■ Provided records
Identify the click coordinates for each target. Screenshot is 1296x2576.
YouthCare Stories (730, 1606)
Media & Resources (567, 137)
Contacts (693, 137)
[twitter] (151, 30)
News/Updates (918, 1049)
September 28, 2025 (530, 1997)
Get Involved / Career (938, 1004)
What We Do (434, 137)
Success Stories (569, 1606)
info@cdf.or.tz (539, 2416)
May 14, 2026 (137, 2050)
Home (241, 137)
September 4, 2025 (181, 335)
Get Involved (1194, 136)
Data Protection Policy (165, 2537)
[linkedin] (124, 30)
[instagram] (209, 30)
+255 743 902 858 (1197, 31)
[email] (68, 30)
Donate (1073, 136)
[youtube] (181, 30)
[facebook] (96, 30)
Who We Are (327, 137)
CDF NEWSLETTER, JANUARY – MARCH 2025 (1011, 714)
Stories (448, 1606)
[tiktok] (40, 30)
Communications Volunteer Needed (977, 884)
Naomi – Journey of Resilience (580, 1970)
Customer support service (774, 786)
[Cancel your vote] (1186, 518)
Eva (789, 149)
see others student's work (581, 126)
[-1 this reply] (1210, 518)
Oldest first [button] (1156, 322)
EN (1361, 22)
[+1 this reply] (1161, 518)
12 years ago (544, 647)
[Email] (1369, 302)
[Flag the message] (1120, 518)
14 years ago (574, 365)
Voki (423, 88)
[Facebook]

■ Problem to solve
Everything in the listing should be written out exactly.

■ Problem solution
Identify the click coordinates for each target. Screenshot is 1296x2576.
YouthCare Stories (730, 1606)
Media & Resources (567, 137)
Contacts (693, 137)
[twitter] (151, 30)
News/Updates (918, 1049)
September 28, 2025 (530, 1997)
Get Involved / Career (938, 1004)
What We Do (434, 137)
Success Stories (569, 1606)
info@cdf.or.tz (539, 2416)
May 14, 2026 (137, 2050)
Home (241, 137)
September 4, 2025 (181, 335)
Get Involved (1194, 136)
Data Protection Policy (165, 2537)
[linkedin] (124, 30)
[instagram] (209, 30)
+255 743 902 858 (1197, 31)
[email] (68, 30)
Donate (1073, 136)
[youtube] (181, 30)
[facebook] (96, 30)
Who We Are (327, 137)
CDF NEWSLETTER, JANUARY – MARCH 2025 (1011, 714)
Stories (448, 1606)
[tiktok] (40, 30)
Communications Volunteer Needed (977, 884)
Naomi – Journey of Resilience (580, 1970)
Customer support service (774, 786)
[Cancel your vote] (1186, 518)
Eva (789, 149)
see others student's work (581, 126)
[-1 this reply] (1210, 518)
Oldest first [button] (1156, 322)
EN (1361, 22)
[+1 this reply] (1161, 518)
12 years ago (544, 647)
[Email] (1369, 302)
[Flag the message] (1120, 518)
14 years ago (574, 365)
Voki (423, 88)
[Facebook]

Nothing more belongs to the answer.